Thankfully, I was able to make a beeline from the airport to the National Museum of Oman. In keeping with my breathless praise for the rest of the country, this is without a doubt a world class facility. If you plucked this museum out of Oman and put it in any major American city, it would quickly become one of the best tourist attractions within 100 miles. It rivals every top quality American or Western museum I’ve ever visited and is perhaps better than most.
The nautical section of the museum deserves its own article, but this being a blog focused on weapons, it is time we changed gears and talked about the Arms and Armor area of the museum. Yes, although this article is called the Muskets of Muscat, the museum boasts an impressive collection of cannon, rifles, and pistols, in addition to numerous swords and the distinctive curved “Khanjar” dagger which is a traditional Omani weapon. I am, however, sharing one of the many beautiful and intricate ship models at the museum. Sorry, I couldn’t resist.

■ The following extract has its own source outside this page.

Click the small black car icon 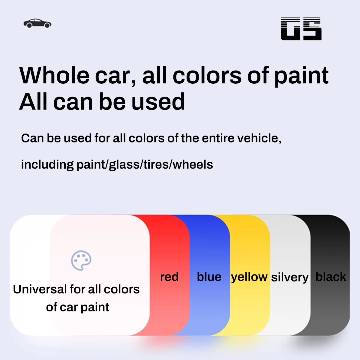point(38,23)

I’ll now let you peruse the photos, which include Lee-Enfields, Martini-Henrys, Fusil Gras-ses, percussion and matchlock pistols and muskets, cannons produced in the US, Germany, and Macau, and my personal favorite, a Winchester lever action presented to the then-Sultan of Muscat by President Arthur in the early 1880s. Why is it my favorite when there’s a prettied up Lee-Enfield in attendance? Because this lever rifle was clearly put to good use. Despite the plaque on the stock and the beautiful engraving from the receiver to the muzzle, you can tell this rifle didn’t just hang on the wall. The Sultan – or someone – took it out in the field and used it a lot. When the front sight fell off, and stayed off, it was probably put in the museum. But for a good while, that rifle was carried and used as it was meant to be, perhaps to hunt oryx or defend the palace against the occasional coup attempt.
Finally, I’m sharing my overall favorite part of the museum, which was the Push Button, Receive Frankincense plaque. It worked, and frankincense smells great.
You should definitely visit Oman – and this museum.